The 1986 Castrol 500 was an endurance race for cars complying with CAMS Touring Car regulations, which were based on FIA Group A rules. The event was staged on 14 September 1986 over 129 laps of the 3.9 km Sandown International Motor Racing Circuit in Victoria, Australia, a total distance of 503 km. The race, which was Round 3 of both the 1986 Australian Endurance Championship and the 1986 Australian Manufacturers' Championship, was the 21st "Sandown 500" endurance race.

Cars competed in three engine displacement classes:
- Class A: Up to 2000ccc
- Class B: 2001 to 3000cc
- Class C: 3001 to 6000cc

The race was won by the Nissan Australia Nissan Skyline turbo of George Fury and Glenn Seton from their teammates Gary Scott and Terry Sheil, with the V8 Holden Commodore of Allan Grice and Graeme Bailey finishing third. 1986 was the first time a turbo powered car had won the Sandown enduro, and the first of six consecutive Sandown 500's won by turbo power.

Peter Brock and Allan Moffat, who between them had won 14 of the previous 17 Sandown enduros dating back to Moffat's first win in 1969, finished 4th in their Holden Dealer Team Commodore.
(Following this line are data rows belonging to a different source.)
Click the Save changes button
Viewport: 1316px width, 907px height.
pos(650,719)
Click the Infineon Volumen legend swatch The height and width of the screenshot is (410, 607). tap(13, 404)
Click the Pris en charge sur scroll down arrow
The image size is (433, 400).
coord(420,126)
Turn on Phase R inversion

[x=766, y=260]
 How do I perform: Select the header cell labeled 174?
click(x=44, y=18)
Brock had won pole for the race in Saturday's "Castrol Chargers" top ten runoff with a time of 1:49.84. Defending race winners Jim Richards and Tony Longhurst finished two laps down in 5th place in their JPS Team BMW 635 CSi.
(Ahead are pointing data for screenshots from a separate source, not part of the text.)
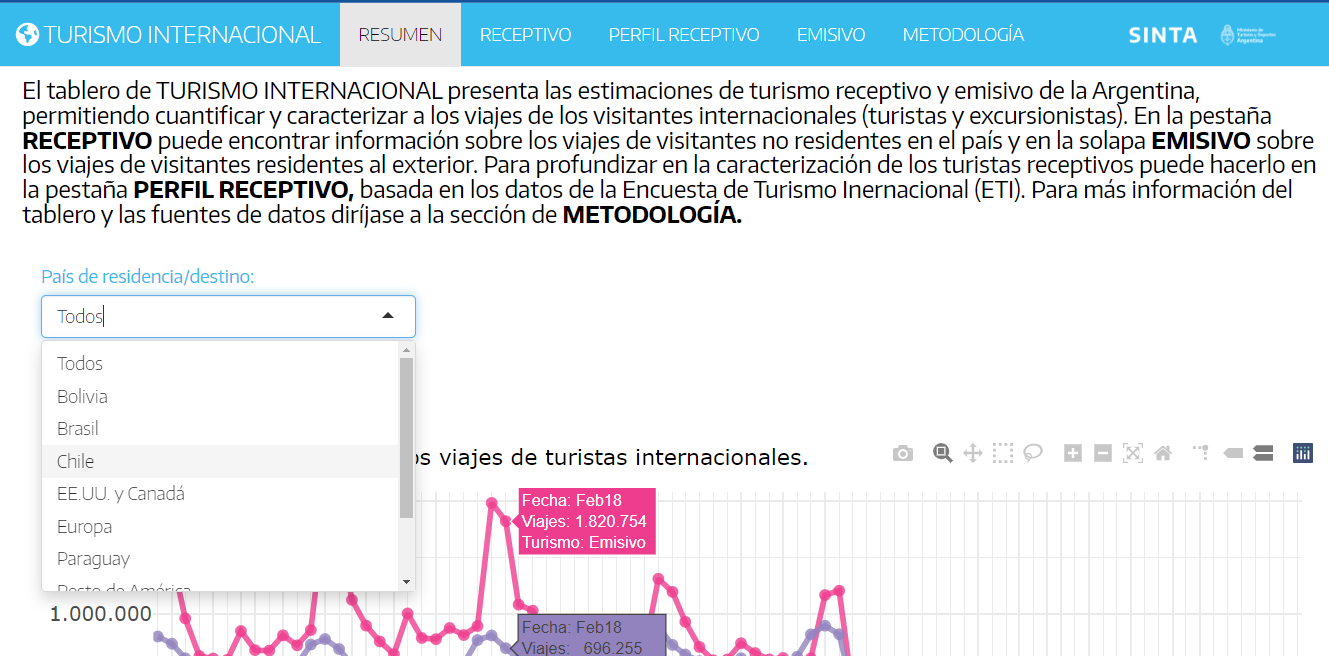Click the SINTA logo link
Image resolution: width=1329 pixels, height=656 pixels.
(1162, 35)
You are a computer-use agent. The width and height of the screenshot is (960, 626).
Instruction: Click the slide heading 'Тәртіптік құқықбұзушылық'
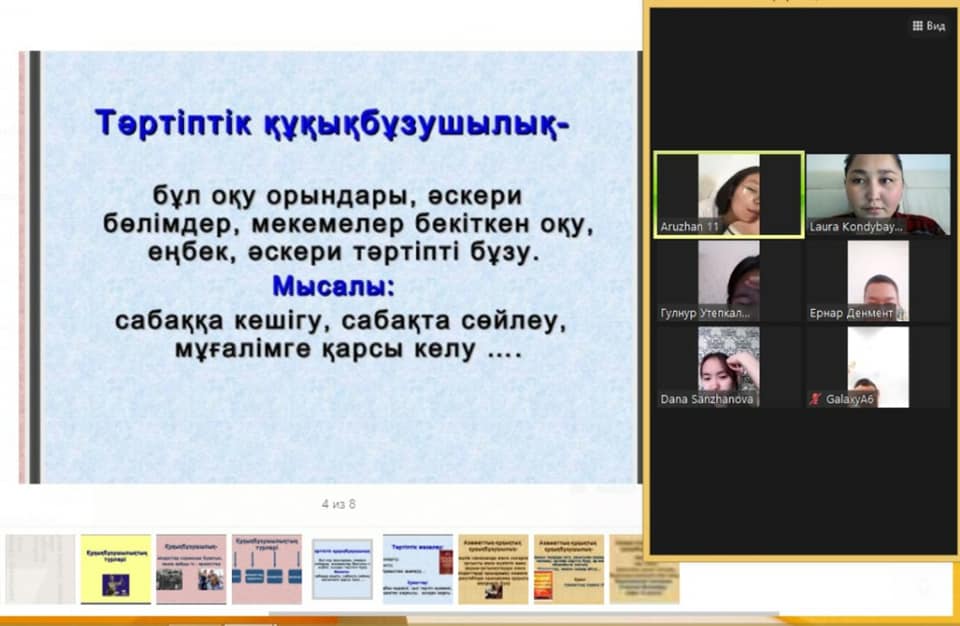332,124
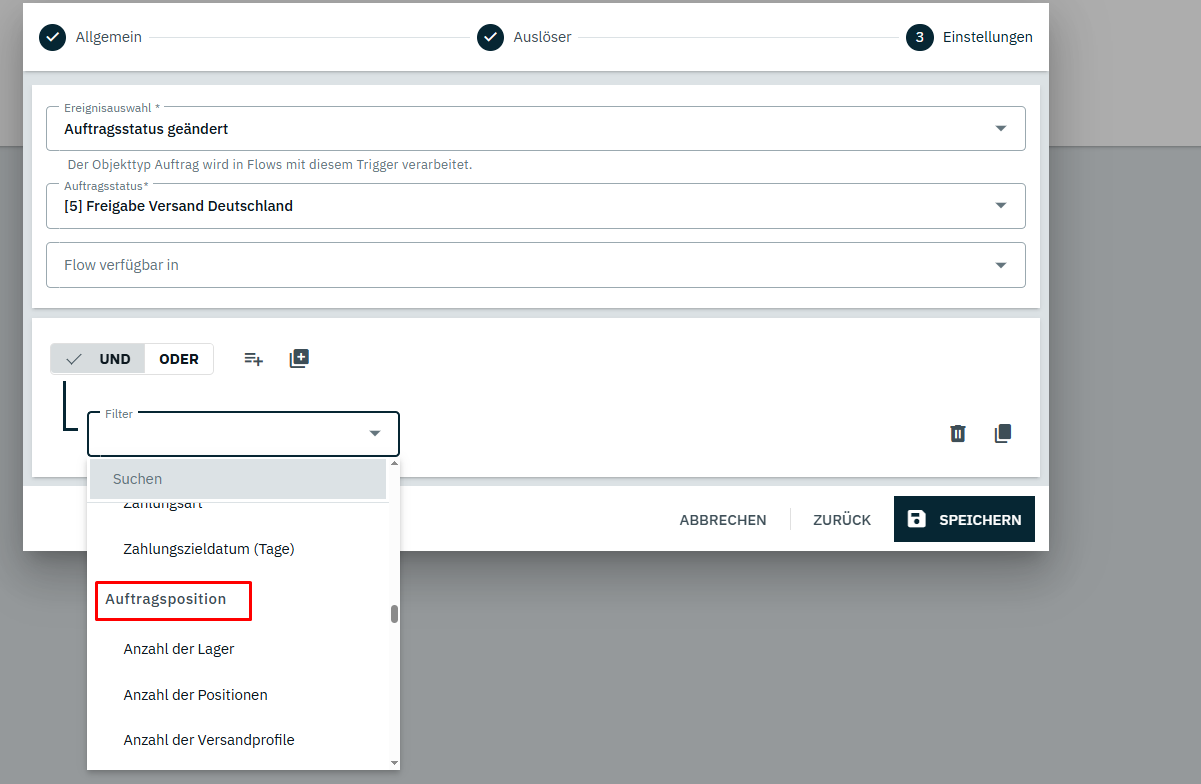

Robbie Francevic, the 1986 Australian Touring Car Champion, failed to start the race after his car was withdrawn on race morning following his comments that the Volvo 240T he was to drive wouldn't be competitive as the Volvo Dealer Team had not been able to practice due to the team still building the car. Francevic's public comments saw him dismissed from the team by team manager John Shepherd the day after the race.

The Holden Commodore of Allan Grice and Graeme Bailey won Class C (3001 to 6000cc), the Nissan Skyline of George Fury and Glenn Seton won Class B (2001 to 3000cc) and the Toyota Corolla of Mike Quinn and John Faulkner placed first in Class A (Up to 2000cc).

The 1986 Castrol 500 saw the touring car racing debut of 19 year old Mark Skaife. Co-driving with Peter Williamson in his Toyota Celica Supra, the pair finished 10th outright.

==Results==
As sourced:

===Castrol Chargers===
A "Castrol Chargers" session, contested for the first time in 1986, involved the top ten cars from qualifying undertaking two single-lap runs to determine the final grid order for the race.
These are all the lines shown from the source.